Damit erledigt sich der Antrag auf Erlass einer einstweiligen Anordnung.

Gründe:

1. a) Der Beschwerdeführer ist rumänischer Staatsangehöriger. Mit Urteil vom 10. April 1991 hat ihn das Gericht von Neamt zu einer Freiheitsstrafe von sieben Jahren verurteilt.
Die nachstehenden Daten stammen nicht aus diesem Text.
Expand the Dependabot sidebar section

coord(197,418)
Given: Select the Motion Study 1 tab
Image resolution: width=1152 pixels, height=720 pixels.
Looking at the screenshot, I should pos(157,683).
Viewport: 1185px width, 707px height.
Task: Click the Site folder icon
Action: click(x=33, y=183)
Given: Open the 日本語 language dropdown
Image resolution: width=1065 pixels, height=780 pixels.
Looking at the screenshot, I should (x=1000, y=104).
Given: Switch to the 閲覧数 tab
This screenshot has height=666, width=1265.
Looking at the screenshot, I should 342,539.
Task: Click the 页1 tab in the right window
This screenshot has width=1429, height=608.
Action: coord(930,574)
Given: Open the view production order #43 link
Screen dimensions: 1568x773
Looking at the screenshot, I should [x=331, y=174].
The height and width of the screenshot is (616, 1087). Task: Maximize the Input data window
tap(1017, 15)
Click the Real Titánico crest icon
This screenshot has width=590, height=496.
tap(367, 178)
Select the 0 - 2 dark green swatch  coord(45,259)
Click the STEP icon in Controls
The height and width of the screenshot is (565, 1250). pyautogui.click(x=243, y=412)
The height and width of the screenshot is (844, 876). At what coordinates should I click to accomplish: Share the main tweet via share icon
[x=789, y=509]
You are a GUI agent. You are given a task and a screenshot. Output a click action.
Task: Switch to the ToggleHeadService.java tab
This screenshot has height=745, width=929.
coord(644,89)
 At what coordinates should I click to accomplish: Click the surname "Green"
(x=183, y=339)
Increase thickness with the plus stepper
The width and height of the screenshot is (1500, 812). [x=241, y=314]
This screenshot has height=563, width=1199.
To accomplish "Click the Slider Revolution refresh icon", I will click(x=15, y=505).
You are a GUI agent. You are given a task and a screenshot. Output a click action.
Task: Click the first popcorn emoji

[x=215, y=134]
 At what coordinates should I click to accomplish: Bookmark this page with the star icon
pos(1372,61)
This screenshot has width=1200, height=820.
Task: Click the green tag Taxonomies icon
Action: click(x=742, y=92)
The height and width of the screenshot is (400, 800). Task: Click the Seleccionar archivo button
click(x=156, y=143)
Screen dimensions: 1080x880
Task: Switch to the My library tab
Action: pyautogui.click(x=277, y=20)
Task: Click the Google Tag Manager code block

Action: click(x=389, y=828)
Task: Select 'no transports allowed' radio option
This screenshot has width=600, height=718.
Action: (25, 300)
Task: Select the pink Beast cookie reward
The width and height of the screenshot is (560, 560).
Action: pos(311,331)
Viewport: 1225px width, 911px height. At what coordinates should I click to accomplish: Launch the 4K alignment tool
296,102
Er befindet sich seit dem 13. März 2003 in deutscher Auslieferungshaft. Der Festnahme liegt ein Auslieferungsersuchen des Justizministeriums der Republik Rumänien zu Grunde, mit dem seine Überstellung zum Zweck der Strafvollstreckung beantragt wurde. Das Oberlandesgericht München erklärte die Auslieferung des Beschwerdeführers mit Beschlüssen vom 22. und 26. März 2004 für zulässig. Rechtsgrundlage der Auslieferung ist unter anderem das Europäische Auslieferungsübereinkommen vom 13. Dezember 1957 - EuAlÜbk -, dem sowohl Deutschland als auch Rumänien beigetreten sind.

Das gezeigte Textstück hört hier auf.